— YOUR ASSIGNMENT —
Repeat each record below exactly as given.

((

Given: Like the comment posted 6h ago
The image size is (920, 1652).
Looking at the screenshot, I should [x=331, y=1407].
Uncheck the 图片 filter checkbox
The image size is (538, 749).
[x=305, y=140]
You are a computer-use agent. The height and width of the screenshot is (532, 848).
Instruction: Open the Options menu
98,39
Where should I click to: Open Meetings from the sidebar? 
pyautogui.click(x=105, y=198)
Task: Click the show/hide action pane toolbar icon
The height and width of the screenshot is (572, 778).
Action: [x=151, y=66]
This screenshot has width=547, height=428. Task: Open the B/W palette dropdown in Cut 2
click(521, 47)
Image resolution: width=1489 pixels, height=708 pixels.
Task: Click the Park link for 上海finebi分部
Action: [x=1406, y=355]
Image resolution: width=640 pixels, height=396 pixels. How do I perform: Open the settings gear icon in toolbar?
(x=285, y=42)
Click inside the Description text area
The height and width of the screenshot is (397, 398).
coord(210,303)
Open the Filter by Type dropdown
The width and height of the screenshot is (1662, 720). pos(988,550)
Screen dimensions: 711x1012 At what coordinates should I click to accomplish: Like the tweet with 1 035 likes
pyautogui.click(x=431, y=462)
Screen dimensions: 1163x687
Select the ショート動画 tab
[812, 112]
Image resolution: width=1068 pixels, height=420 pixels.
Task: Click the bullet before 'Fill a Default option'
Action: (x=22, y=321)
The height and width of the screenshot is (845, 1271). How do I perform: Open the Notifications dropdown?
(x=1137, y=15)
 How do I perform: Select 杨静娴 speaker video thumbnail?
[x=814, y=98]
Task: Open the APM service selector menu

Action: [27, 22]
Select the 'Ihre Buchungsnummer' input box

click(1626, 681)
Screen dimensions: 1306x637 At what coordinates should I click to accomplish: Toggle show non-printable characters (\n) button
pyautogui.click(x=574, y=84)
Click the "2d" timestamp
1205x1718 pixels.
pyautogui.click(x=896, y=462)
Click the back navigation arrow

))

— ANSWER TO THIS EXERCISE —
Given: Like the comment posted 6h ago
The image size is (920, 1652).
Looking at the screenshot, I should [x=331, y=1407].
Uncheck the 图片 filter checkbox
The image size is (538, 749).
[x=305, y=140]
You are a computer-use agent. The height and width of the screenshot is (532, 848).
Instruction: Open the Options menu
98,39
Where should I click to: Open Meetings from the sidebar? 
pyautogui.click(x=105, y=198)
Task: Click the show/hide action pane toolbar icon
The height and width of the screenshot is (572, 778).
Action: [x=151, y=66]
This screenshot has width=547, height=428. Task: Open the B/W palette dropdown in Cut 2
click(521, 47)
Image resolution: width=1489 pixels, height=708 pixels.
Task: Click the Park link for 上海finebi分部
Action: [x=1406, y=355]
Image resolution: width=640 pixels, height=396 pixels. How do I perform: Open the settings gear icon in toolbar?
(x=285, y=42)
Click inside the Description text area
The height and width of the screenshot is (397, 398).
coord(210,303)
Open the Filter by Type dropdown
The width and height of the screenshot is (1662, 720). pos(988,550)
Screen dimensions: 711x1012 At what coordinates should I click to accomplish: Like the tweet with 1 035 likes
pyautogui.click(x=431, y=462)
Screen dimensions: 1163x687
Select the ショート動画 tab
[812, 112]
Image resolution: width=1068 pixels, height=420 pixels.
Task: Click the bullet before 'Fill a Default option'
Action: (x=22, y=321)
The height and width of the screenshot is (845, 1271). How do I perform: Open the Notifications dropdown?
(x=1137, y=15)
 How do I perform: Select 杨静娴 speaker video thumbnail?
[x=814, y=98]
Task: Open the APM service selector menu

Action: [27, 22]
Select the 'Ihre Buchungsnummer' input box

click(1626, 681)
Screen dimensions: 1306x637 At what coordinates should I click to accomplish: Toggle show non-printable characters (\n) button
pyautogui.click(x=574, y=84)
Click the "2d" timestamp
1205x1718 pixels.
pyautogui.click(x=896, y=462)
Click the back navigation arrow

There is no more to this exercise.